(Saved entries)
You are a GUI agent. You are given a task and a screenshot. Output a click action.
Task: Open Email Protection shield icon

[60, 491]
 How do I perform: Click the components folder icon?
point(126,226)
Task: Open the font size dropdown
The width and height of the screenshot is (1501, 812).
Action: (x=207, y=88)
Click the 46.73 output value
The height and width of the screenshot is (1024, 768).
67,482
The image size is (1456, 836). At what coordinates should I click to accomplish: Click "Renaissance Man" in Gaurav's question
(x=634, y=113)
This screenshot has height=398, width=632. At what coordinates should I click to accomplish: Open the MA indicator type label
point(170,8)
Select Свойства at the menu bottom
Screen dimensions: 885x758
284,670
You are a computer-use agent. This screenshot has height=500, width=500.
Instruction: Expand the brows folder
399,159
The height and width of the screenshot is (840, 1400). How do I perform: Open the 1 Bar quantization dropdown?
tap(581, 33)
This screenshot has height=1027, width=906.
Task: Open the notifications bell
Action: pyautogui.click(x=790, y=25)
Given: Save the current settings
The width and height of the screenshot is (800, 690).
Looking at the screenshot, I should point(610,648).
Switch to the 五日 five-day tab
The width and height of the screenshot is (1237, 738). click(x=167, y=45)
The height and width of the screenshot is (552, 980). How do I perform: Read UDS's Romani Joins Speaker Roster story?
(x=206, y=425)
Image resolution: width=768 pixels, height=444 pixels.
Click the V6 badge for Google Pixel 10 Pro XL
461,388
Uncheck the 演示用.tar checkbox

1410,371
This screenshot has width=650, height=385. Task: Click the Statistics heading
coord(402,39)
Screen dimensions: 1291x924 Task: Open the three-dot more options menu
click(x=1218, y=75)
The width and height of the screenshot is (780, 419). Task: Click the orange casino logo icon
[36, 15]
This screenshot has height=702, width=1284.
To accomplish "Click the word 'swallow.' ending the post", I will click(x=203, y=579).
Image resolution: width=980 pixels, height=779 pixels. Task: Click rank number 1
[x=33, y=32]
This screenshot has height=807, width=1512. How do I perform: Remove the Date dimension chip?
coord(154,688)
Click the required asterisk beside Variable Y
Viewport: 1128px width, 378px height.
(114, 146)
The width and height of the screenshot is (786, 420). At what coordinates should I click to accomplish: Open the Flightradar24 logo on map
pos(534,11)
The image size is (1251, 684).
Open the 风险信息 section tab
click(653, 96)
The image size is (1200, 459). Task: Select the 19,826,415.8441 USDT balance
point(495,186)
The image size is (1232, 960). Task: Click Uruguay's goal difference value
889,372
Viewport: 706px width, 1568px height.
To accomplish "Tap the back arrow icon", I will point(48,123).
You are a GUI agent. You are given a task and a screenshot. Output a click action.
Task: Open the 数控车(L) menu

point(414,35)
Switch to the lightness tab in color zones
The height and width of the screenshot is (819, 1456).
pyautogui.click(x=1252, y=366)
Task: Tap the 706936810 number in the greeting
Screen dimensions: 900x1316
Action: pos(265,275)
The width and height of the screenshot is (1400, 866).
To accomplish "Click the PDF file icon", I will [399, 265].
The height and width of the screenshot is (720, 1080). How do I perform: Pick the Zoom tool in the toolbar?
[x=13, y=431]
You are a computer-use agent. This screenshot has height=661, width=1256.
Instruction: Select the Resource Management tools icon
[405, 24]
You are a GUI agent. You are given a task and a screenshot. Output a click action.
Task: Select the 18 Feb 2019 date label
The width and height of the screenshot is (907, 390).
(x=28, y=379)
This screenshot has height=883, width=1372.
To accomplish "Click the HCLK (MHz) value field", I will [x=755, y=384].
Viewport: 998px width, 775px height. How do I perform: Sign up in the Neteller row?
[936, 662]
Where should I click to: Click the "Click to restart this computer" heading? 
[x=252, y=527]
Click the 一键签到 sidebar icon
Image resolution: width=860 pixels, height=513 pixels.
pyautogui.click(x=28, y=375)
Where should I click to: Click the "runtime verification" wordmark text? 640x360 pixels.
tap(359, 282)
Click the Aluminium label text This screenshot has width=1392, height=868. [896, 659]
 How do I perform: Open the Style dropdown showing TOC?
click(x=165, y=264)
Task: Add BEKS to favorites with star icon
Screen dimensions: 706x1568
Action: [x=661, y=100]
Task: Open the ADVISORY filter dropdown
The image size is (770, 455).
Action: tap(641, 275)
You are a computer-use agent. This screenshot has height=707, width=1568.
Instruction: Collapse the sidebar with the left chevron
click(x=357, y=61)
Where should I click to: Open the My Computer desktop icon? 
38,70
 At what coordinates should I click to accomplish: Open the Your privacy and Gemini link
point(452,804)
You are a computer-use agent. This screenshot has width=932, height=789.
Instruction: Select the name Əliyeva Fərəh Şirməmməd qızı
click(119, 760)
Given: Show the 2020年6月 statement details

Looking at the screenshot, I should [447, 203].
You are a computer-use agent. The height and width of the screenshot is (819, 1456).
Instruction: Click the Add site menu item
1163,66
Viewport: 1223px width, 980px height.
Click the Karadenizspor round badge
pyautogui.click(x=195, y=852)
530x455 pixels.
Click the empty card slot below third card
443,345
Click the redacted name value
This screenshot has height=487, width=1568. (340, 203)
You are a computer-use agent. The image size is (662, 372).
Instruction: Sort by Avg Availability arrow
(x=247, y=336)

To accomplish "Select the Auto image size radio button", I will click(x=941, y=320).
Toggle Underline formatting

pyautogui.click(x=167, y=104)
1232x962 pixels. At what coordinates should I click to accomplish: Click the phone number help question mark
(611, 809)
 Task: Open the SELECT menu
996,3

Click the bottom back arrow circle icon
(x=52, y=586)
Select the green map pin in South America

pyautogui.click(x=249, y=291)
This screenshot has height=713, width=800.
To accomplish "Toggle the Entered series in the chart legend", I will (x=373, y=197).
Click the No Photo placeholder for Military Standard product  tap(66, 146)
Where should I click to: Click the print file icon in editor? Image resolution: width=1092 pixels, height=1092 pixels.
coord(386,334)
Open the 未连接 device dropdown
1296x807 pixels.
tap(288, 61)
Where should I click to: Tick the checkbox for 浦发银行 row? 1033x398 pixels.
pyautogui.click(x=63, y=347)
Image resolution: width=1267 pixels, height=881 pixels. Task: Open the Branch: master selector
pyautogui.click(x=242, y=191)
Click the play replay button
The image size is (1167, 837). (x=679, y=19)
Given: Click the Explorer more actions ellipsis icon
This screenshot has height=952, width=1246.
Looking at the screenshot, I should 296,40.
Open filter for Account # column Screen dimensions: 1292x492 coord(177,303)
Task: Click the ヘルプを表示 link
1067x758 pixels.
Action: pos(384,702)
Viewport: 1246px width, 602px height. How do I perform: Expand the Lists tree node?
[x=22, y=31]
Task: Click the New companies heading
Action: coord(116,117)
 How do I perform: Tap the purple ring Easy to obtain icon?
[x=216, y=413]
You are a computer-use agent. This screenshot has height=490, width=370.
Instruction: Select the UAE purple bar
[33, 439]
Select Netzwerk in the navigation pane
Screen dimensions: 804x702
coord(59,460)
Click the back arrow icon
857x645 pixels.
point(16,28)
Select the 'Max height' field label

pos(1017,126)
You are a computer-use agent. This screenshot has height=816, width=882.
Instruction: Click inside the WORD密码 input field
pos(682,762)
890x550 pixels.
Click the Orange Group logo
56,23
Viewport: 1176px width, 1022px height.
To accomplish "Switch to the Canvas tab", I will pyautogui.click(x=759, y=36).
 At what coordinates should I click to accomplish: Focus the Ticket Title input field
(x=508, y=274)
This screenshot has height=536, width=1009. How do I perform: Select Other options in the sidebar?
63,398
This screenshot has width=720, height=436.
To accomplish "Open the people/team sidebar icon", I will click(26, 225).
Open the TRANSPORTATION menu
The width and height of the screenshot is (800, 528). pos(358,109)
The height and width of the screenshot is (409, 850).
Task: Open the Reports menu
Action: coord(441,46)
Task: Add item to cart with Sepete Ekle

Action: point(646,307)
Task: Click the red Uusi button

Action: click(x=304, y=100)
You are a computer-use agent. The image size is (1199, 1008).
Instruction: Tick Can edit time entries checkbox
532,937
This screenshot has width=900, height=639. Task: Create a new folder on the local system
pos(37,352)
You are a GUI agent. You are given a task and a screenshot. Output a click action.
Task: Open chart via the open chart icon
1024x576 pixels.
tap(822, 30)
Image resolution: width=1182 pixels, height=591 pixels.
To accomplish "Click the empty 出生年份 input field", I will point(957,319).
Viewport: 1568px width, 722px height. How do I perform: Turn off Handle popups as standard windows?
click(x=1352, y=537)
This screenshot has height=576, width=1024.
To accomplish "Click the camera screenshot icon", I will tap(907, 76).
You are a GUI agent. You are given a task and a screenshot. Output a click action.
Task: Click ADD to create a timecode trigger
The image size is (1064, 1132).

[WORK INSTRUCTION]:
Could you reproduce, exactly, every line above from the line with "The width and height of the screenshot is (780, 419)." to the line with "Viewport: 706px width, 1568px height.", and no other line? Both ends count.

[ANSWER BELOW]:
The width and height of the screenshot is (780, 419). Task: Click the orange casino logo icon
[36, 15]
This screenshot has height=702, width=1284.
To accomplish "Click the word 'swallow.' ending the post", I will click(x=203, y=579).
Image resolution: width=980 pixels, height=779 pixels. Task: Click rank number 1
[x=33, y=32]
This screenshot has height=807, width=1512. How do I perform: Remove the Date dimension chip?
coord(154,688)
Click the required asterisk beside Variable Y
Viewport: 1128px width, 378px height.
(114, 146)
The width and height of the screenshot is (786, 420). At what coordinates should I click to accomplish: Open the Flightradar24 logo on map
pos(534,11)
The image size is (1251, 684).
Open the 风险信息 section tab
click(653, 96)
The image size is (1200, 459). Task: Select the 19,826,415.8441 USDT balance
point(495,186)
The image size is (1232, 960). Task: Click Uruguay's goal difference value
889,372
Viewport: 706px width, 1568px height.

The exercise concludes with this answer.